Aziz Milletimizi ya geldikleri Orta Asya bozkırlarını sürmek ya da Anadolu’da imha etmek planı olan Şark Meselesi Mondros ve Sevr ile gerçekleştirilmeye çalışılmıştı. Türk Milleti Gazi Mustafa Kemal Atatürk önderliğinde, Sevr’i çöplüğe atarak Türkiye Cumhuriyeti’ni kurmuş ve işgalci emperyalist güçlerin ‘Şark Meselesi’ planını boşa çıkarmıştı.
Günümüzde Büyük Ortadoğu Projesi (BOP) ile de Kuzey Afrika’dan Çin Seddi’ne kadar olan devletlerin bölünüp, parçalanarak haritaların yeniden çizilmesi hedeflenmiştir.”
Nacar, açıklamasında “PKK’nın fesih açıklaması bir aldatmacadır” diyerek asıl hedefin Büyük Kürdistan’ı kurmak olduğunu şöyle vurguladı:
“PKK’NIN FESHİ ALDATMACADIR YOLA KCK İLE DEVAM EDECEKTİR
PKK’nın kendini feshetmesi bir aldatmacadır. PKK emperyalizmin piyonudur ve görevini çatı örgütü Kürdistan Topluluklar Birliği (KCK) ve PYD ile devam ettirecektir. Hedef kukla bir Suriye Kürdistanı ve sonrasında sözde Büyük Kürdistan’dır. Nitekim Suriye Savunma Bakanı, devlet televizyonunda: “Silah bırakma süresi SDG'yi kapsamıyor, Kuzeydoğu Suriye'yle ayrı bir anlaşma var” demek suretiyle baklayı ağzından çıkarmış ve büyük tehlikeyi farkında olmadan ifade etmiştir.”
Genel Başkan Nacar, PKK’nın Lozan anlaşması ve 1924 anayasası hakkındaki tarihi gerçeklere ters açıklamaları ile Kürtlerin asimilasyona ve soykırıma maruz bırakıldığı yalanlarını reddederek Türk Milleti’ni şu sözlerle göreve çağırdı:
“BÜYÜK TÜRK MİLLETİ’NE ÇAĞRIMIZ
Aziz Milletimizin Tüm Unsurları!
İktidar ve destekçilerinin, zafer havası içinde sunduğu, ‘Terörsüz Türkiye’ söylemi iktidarın devamı için alan açma çabası uğruna hayati ve uzun süreli menfaatlerimizin kurban edilmesidir.

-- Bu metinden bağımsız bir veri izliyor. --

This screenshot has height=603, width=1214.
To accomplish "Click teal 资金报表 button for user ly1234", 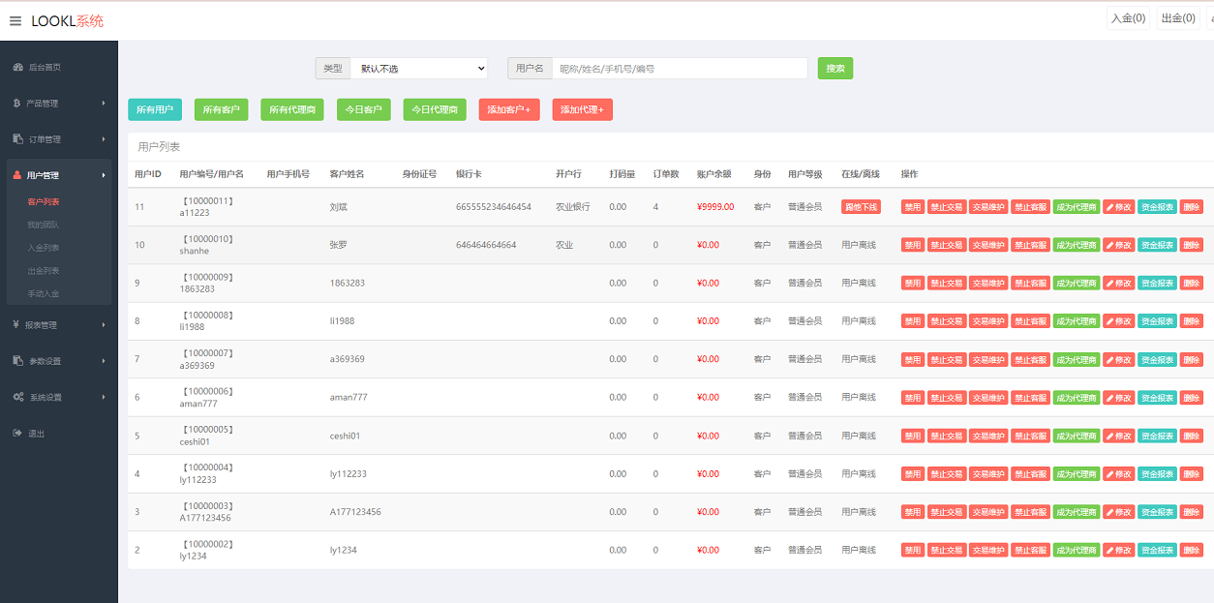I will coord(1157,550).
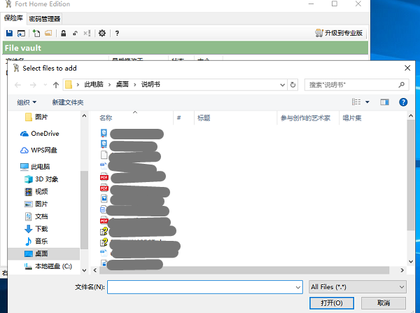Select 桌面 in the navigation pane

pyautogui.click(x=41, y=253)
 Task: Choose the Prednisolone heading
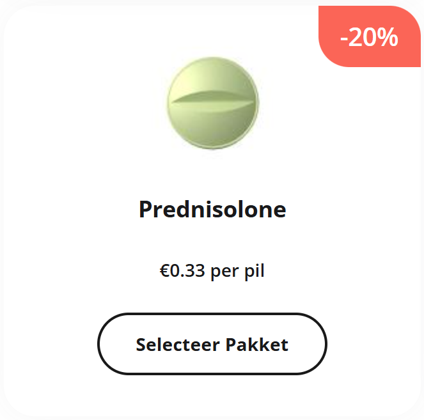pos(212,209)
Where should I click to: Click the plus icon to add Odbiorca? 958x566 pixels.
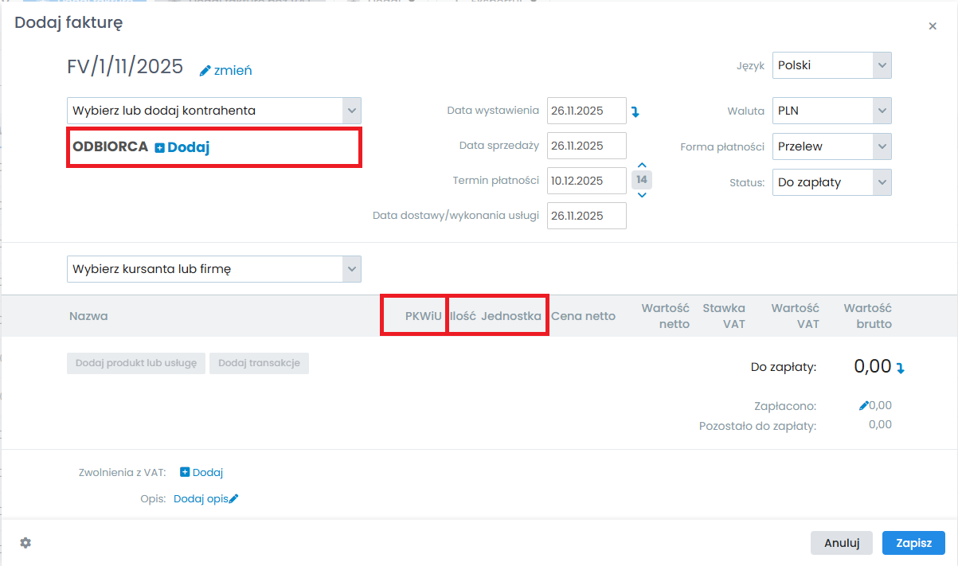point(159,147)
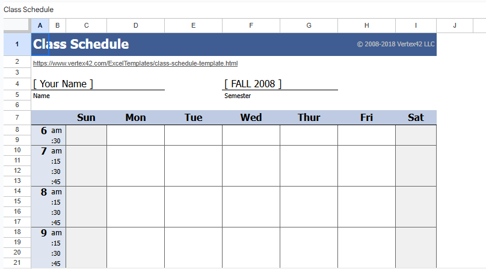
Task: Click the Class Schedule title cell
Action: coord(81,45)
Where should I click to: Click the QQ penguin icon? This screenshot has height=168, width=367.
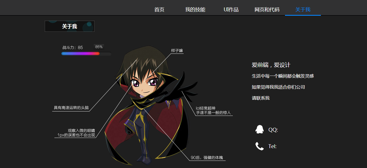coord(259,129)
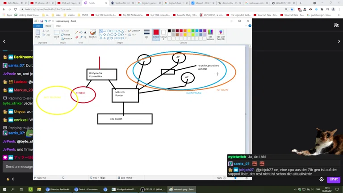Open the File menu

point(38,26)
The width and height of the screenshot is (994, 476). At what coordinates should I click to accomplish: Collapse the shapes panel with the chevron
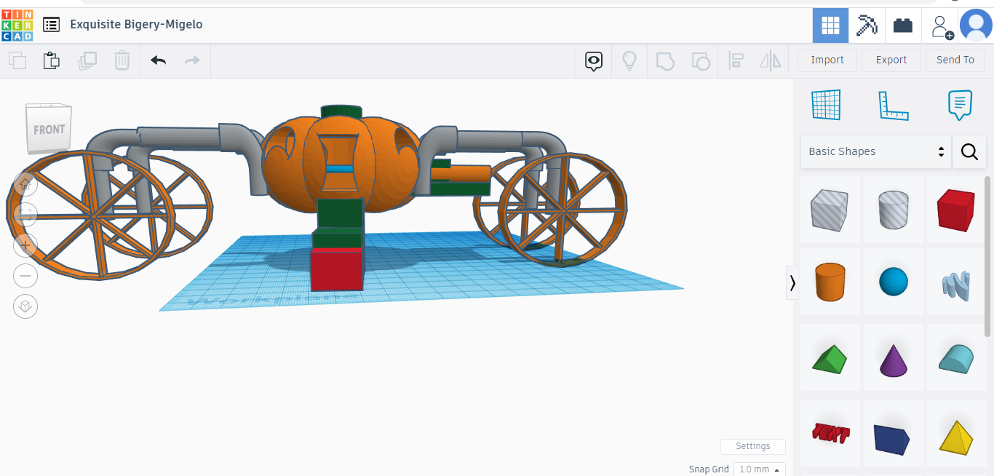coord(792,282)
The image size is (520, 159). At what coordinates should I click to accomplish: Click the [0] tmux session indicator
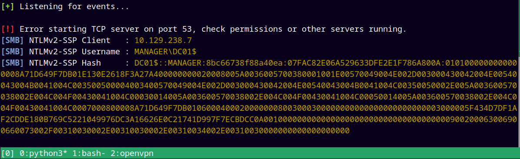coord(8,153)
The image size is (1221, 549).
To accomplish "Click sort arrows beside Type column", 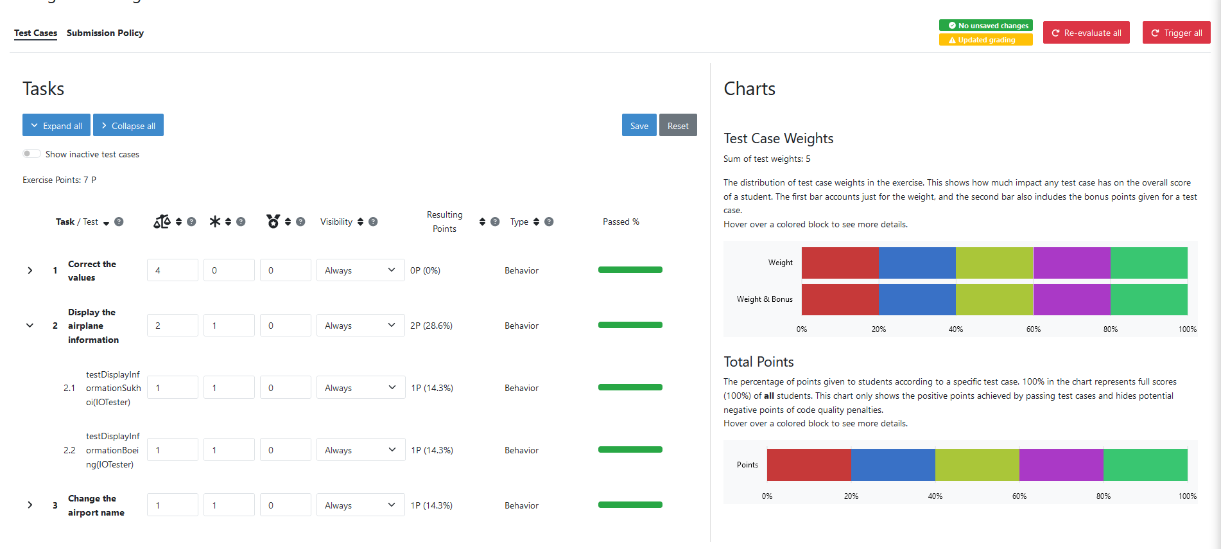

Birliğimiz, dirliğimiz, vatanımız ve geleceğimiz tehlikededir. Sözde ‘Terörsüz Türkiye’ ile Türk Milleti vatansız ve devletsiz bırakılmak istenmektedir.
Bir iktidar, teröristi teslim alır ve adalete teslim eder! İktidar ve ortaklarının 50 binden fazla canımızın katili emperyalizmin piyonu bir terör örgütü ile pazarlık yapması kabul edilemez.

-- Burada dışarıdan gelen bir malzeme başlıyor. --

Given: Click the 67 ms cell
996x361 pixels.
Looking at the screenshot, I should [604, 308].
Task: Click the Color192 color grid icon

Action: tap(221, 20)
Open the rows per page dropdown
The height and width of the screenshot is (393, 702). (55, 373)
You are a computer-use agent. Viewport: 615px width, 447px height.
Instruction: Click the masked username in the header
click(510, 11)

PKK’nın kendisini feshettiğini duyurması bir aldatmacadır. Fesih açıklaması, tarihi ve sosyal gerçeklerden kopuk, çarpıtmalarla dolu iddialardır.
PKK’nın kuruluş gerekçesi olarak ifade ettiği, Lozan Antlaşması ve 1924 Anayasası sonucu olarak Kürtlerin inkâr edildiği, yok sayıldığı, imha edilmeye çalışıldığı, asimilasyona ve soykırıma maruz bırakıldığı iddiaları da PKK’nın bunlara tepki olarak ve özgürlük iradesi olarak ortaya çıktığı iddiaları da tümüyle yalandır.
Milletimizi ve devletimizi haksız iddialarla suçlayan bu açıklamayı, tarihi ve sosyolojik gerçekler ışığında reddediyoruz.
Kürt kardeşlerimiz dahil hiçbir millet unsuru hiçbir zaman inkâr edilmemiş ve yok sayılmamıştır. Hangi etnik kökenden, boydan, aşiretten olursa olsun; bu milletin fertlerinin tamamı ortak yaşama iradesine sahip kardeştir, bir ve bütün bir millettir.”
Nacar, açıklamasında iktidarı ve muhalefeti uyardı, ‘bütün vatan, millet, bayrak, devlet sevdalılarını bir ve beraber olmaya, ortak hareket etmeye’ çağırdı ve ‘Lozan’ı tanımayanlara demokratik yollardan ders verelim’ diyerek sözlerini şöyle sürdürdü:
“LOZAN’I TANIMAYANLARA DEMOKRATİK YOLLARDAN DERS VERELİM''
Hiç kimsenin karanlık vatan bölme faaliyetlerine TBMM’ni alet etmeye hakkı yoktur. Öncelikle müzakere edilen ve anlaşılan tüm hususlar şeffaflıkla millete açıklanmalıdır.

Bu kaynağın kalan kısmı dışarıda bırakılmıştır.